[Stored data entries]
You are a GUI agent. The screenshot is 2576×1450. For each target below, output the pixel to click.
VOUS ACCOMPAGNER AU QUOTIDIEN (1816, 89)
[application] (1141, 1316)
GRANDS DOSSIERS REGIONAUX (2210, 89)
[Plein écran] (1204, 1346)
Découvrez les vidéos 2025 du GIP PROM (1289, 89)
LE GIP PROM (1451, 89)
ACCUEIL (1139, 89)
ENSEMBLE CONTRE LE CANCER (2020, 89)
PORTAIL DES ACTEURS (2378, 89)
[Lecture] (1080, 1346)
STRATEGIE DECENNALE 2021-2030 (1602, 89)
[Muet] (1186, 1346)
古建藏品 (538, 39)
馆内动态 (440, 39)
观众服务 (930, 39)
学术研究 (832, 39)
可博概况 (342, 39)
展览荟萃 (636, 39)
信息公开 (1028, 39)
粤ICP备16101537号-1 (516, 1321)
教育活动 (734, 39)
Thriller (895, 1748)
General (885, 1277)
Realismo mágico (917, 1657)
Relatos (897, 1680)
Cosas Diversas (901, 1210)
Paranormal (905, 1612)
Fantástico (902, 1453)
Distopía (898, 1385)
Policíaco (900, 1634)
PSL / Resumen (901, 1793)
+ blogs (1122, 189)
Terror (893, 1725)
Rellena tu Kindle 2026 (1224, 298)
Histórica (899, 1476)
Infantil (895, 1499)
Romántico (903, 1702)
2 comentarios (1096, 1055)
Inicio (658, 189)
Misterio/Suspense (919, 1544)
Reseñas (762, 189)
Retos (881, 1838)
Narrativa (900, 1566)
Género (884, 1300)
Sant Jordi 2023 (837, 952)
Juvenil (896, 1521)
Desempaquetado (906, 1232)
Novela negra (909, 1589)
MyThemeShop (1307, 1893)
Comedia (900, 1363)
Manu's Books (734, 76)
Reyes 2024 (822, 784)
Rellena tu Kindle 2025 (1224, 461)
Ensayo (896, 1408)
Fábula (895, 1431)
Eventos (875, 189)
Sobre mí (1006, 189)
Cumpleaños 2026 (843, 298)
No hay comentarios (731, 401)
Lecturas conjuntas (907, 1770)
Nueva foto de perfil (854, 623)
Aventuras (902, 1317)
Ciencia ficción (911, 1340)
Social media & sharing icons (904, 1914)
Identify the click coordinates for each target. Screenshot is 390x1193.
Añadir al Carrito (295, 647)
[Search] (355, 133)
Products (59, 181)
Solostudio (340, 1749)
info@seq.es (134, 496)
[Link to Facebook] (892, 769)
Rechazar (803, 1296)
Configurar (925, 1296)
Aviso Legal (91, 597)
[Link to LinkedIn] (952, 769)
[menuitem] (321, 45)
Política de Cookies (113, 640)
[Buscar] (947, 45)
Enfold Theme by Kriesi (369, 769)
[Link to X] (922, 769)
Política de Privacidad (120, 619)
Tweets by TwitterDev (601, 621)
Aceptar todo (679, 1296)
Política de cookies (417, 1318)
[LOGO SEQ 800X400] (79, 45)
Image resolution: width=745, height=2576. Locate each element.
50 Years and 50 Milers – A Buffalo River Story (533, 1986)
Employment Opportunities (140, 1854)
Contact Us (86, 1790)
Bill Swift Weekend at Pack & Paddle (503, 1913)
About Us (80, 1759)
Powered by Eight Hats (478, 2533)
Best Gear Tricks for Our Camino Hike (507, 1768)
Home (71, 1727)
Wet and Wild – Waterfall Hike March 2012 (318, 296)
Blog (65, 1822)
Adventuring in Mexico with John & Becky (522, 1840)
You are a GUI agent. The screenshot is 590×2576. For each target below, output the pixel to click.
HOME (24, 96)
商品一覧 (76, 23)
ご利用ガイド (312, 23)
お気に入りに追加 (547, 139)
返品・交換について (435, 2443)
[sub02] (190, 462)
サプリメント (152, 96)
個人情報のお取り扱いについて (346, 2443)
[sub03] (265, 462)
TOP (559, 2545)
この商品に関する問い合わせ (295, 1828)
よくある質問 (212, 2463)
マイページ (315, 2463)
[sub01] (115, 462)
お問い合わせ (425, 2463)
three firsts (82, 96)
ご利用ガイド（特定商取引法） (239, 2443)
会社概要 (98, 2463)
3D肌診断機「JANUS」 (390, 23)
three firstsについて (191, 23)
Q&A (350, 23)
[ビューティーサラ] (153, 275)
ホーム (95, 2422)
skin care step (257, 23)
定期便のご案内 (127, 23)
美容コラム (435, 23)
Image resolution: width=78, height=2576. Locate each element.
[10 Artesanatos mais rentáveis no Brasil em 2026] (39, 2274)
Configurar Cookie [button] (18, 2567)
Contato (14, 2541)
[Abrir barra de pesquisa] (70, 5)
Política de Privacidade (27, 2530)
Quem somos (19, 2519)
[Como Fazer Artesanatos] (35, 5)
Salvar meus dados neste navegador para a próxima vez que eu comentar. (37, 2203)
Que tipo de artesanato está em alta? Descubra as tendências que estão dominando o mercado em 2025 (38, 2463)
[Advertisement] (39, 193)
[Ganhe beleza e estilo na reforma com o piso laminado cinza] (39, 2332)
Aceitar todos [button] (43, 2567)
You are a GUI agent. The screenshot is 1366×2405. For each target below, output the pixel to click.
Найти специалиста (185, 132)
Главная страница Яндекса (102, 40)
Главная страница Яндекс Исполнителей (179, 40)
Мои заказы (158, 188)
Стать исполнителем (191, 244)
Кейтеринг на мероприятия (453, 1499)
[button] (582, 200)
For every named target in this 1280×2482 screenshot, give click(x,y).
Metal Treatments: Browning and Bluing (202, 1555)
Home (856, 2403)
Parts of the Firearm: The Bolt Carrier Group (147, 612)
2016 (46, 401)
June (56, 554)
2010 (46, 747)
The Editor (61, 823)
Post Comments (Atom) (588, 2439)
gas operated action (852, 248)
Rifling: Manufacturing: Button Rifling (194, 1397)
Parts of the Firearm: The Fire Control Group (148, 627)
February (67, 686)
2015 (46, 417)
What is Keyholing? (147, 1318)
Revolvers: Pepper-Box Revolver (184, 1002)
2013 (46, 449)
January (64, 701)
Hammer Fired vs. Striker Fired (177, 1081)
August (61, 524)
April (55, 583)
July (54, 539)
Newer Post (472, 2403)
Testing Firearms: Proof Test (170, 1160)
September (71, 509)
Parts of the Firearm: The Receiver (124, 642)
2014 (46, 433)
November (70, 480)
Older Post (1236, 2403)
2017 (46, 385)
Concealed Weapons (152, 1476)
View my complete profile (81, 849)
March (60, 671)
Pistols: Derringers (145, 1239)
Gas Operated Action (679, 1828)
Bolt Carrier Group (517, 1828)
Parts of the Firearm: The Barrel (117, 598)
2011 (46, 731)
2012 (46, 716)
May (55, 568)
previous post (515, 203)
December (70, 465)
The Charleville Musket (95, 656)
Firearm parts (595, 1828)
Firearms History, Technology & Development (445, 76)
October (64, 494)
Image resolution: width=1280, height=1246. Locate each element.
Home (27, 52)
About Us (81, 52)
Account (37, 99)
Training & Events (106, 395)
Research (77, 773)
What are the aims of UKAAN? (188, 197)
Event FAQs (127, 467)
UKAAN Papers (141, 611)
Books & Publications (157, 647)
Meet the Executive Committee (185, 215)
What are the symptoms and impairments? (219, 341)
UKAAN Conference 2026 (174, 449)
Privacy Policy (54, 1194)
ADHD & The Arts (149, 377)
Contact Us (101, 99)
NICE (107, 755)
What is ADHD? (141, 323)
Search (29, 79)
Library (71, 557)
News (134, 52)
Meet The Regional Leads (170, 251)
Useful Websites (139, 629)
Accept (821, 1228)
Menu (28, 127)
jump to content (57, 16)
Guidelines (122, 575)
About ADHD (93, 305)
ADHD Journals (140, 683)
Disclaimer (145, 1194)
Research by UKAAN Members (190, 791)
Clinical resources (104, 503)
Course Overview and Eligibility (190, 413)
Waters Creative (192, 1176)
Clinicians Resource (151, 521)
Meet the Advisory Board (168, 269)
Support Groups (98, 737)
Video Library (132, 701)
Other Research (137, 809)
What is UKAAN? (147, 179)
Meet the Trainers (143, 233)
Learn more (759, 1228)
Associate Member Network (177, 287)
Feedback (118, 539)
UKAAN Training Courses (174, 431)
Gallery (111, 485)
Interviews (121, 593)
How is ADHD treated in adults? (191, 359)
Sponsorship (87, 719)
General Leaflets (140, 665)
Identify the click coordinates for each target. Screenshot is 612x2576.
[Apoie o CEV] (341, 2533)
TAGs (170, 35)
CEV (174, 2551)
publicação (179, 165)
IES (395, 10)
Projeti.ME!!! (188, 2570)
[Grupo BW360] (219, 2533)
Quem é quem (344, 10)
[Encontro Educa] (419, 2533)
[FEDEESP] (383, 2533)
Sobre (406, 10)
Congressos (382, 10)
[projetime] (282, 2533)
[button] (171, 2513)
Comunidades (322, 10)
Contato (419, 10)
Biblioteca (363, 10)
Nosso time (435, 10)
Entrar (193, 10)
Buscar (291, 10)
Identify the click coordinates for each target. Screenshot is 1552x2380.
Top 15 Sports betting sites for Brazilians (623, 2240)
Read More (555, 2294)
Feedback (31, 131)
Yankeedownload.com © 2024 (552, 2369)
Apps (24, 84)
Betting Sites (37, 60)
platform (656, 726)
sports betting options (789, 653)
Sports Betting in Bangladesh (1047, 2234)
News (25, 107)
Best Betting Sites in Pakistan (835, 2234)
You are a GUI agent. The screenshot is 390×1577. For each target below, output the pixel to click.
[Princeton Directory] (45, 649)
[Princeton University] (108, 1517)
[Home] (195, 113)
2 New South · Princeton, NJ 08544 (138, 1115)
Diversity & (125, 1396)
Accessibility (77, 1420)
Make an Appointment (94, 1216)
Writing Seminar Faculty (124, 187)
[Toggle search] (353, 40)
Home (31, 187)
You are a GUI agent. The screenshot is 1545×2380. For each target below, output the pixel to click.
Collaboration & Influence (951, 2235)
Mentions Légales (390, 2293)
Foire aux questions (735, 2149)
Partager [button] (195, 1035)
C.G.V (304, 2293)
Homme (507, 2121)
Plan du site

• _Aim of the exercise_
Filter the entries above down to the lines that contain the word "Artesanatos".

• _Response area_
[10 Artesanatos mais rentáveis no Brasil em 2026] (39, 2274)
[Como Fazer Artesanatos] (35, 5)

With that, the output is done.